__Task requirements__:
Locate every line of the records that contains the string "width", and copy each of those lines. Case counts.

__Stored data entries__:
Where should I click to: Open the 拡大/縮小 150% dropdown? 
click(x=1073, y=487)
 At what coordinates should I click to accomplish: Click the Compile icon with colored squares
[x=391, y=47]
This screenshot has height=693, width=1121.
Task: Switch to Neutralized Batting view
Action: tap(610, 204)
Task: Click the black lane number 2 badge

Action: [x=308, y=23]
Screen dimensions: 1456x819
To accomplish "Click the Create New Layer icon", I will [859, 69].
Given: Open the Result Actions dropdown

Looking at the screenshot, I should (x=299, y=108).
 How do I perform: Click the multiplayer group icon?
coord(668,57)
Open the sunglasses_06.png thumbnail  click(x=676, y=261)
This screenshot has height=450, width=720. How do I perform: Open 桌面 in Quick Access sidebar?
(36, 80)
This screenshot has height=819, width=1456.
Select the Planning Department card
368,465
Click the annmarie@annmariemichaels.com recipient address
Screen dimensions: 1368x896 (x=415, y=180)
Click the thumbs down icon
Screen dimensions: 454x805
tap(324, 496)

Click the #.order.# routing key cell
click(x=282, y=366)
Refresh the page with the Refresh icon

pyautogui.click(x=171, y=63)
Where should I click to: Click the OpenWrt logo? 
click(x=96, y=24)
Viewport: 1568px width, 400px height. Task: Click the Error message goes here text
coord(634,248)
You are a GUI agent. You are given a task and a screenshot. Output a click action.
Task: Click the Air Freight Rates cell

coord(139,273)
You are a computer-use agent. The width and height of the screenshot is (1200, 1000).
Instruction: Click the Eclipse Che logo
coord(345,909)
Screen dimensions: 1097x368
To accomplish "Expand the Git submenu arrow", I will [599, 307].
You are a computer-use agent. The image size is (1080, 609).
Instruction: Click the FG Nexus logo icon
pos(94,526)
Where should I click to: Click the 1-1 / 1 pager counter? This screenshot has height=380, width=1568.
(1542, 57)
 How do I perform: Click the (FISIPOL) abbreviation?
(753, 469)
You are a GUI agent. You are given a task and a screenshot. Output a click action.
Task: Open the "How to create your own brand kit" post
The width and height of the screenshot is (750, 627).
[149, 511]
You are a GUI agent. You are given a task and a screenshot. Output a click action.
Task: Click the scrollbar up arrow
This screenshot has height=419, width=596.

__Written answer__:
This screenshot has height=693, width=1121.
This screenshot has height=450, width=720. How do I perform: Open 桌面 in Quick Access sidebar?
This screenshot has height=819, width=1456.
Viewport: 1568px width, 400px height. Task: Click the Error message goes here text
You are a computer-use agent. The width and height of the screenshot is (1200, 1000).
Where should I click to: Click the 1-1 / 1 pager counter? This screenshot has height=380, width=1568.
The width and height of the screenshot is (750, 627).
This screenshot has height=419, width=596.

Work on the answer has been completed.